■ Work to complete
Transcribe the entries below exactly.

■ Data to use
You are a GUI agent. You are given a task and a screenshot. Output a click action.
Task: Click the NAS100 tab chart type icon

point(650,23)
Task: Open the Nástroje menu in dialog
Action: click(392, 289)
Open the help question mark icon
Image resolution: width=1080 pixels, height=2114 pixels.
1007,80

■ Written response
You are a GUI agent. You are given a task and a screenshot. Output a click action.
Task: Click the NAS100 tab chart type icon

point(650,23)
Task: Open the Nástroje menu in dialog
Action: click(392, 289)
Open the help question mark icon
Image resolution: width=1080 pixels, height=2114 pixels.
1007,80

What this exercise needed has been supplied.